▶ [Task brief]: Word for word, transcribe the data below from the line with "This screenshot has height=537, width=716." to the line with "Given: Select the filename 5622.tar.bz2", keeping both of those lines.

[Collected data]
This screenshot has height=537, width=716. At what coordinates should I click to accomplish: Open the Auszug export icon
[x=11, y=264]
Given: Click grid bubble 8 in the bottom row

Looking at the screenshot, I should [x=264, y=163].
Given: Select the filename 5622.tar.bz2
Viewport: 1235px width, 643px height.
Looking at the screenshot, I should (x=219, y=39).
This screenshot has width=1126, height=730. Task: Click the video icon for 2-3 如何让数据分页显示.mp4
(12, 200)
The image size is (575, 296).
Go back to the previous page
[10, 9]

* * *

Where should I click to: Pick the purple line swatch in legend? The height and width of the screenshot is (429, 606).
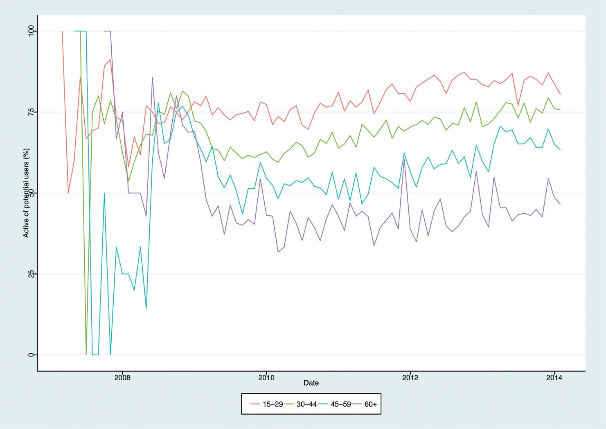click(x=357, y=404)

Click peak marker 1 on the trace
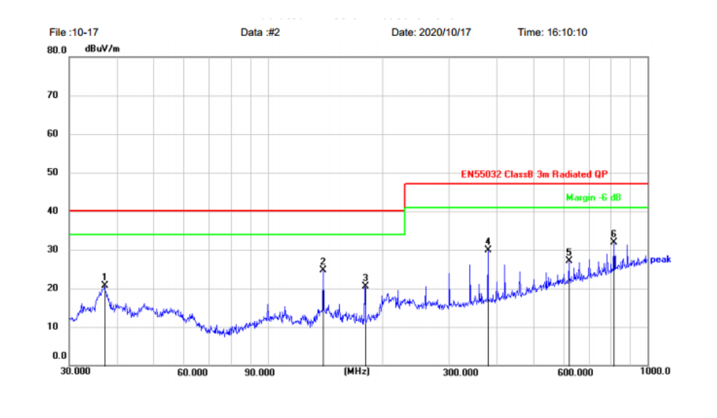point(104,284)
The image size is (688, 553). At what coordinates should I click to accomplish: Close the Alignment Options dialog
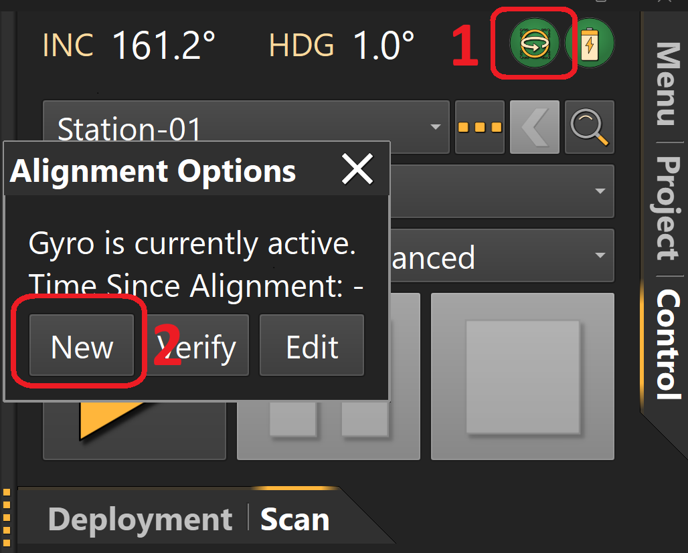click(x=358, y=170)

▶ [Response area]:
This screenshot has height=537, width=716. At what coordinates should I click to accomplish: Open the Auszug export icon
[x=11, y=264]
Given: Click grid bubble 8 in the bottom row

Looking at the screenshot, I should [x=264, y=163].
Given: Select the filename 5622.tar.bz2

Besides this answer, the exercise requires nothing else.